━━━ MATERIAL SHOWN ━━━

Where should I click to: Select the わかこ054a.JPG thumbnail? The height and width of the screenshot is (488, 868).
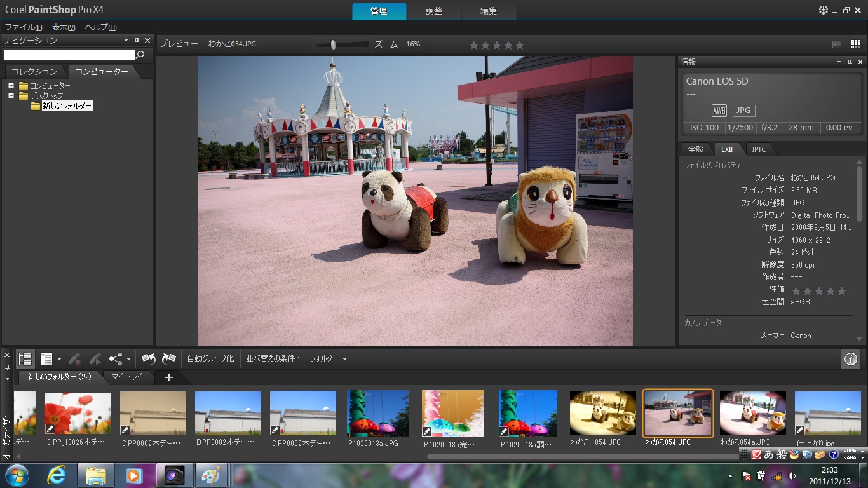coord(752,413)
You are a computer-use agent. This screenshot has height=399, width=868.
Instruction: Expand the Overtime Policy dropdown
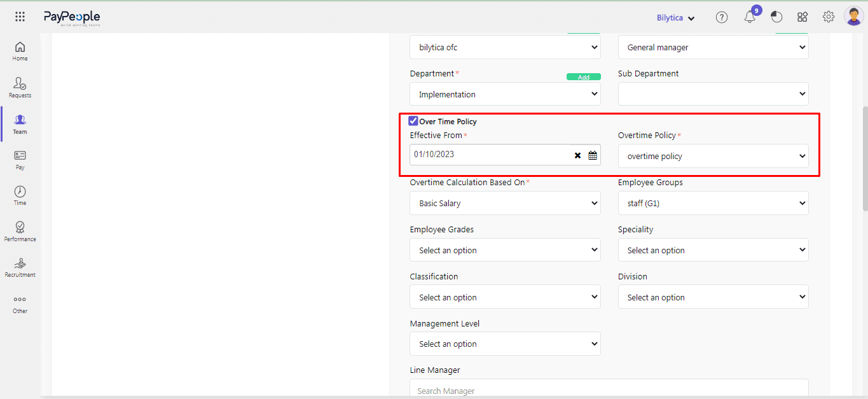tap(713, 156)
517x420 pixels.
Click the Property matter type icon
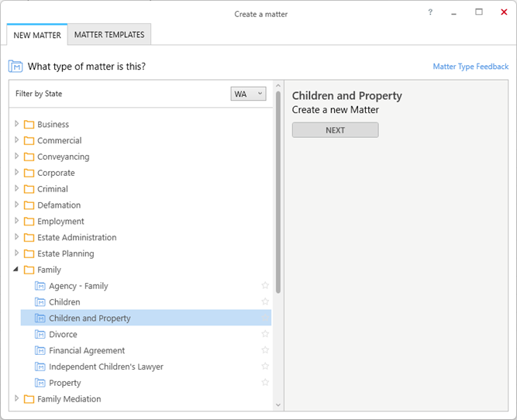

━━━

▶ EXERCISE DESCRIPTION
The copy should hold exactly the lines from the line containing "517x420 pixels." through the last line of the records, both included, and no pictures or other lines.

▶ EXERCISE SOLUTION
517x420 pixels.
Click the Property matter type icon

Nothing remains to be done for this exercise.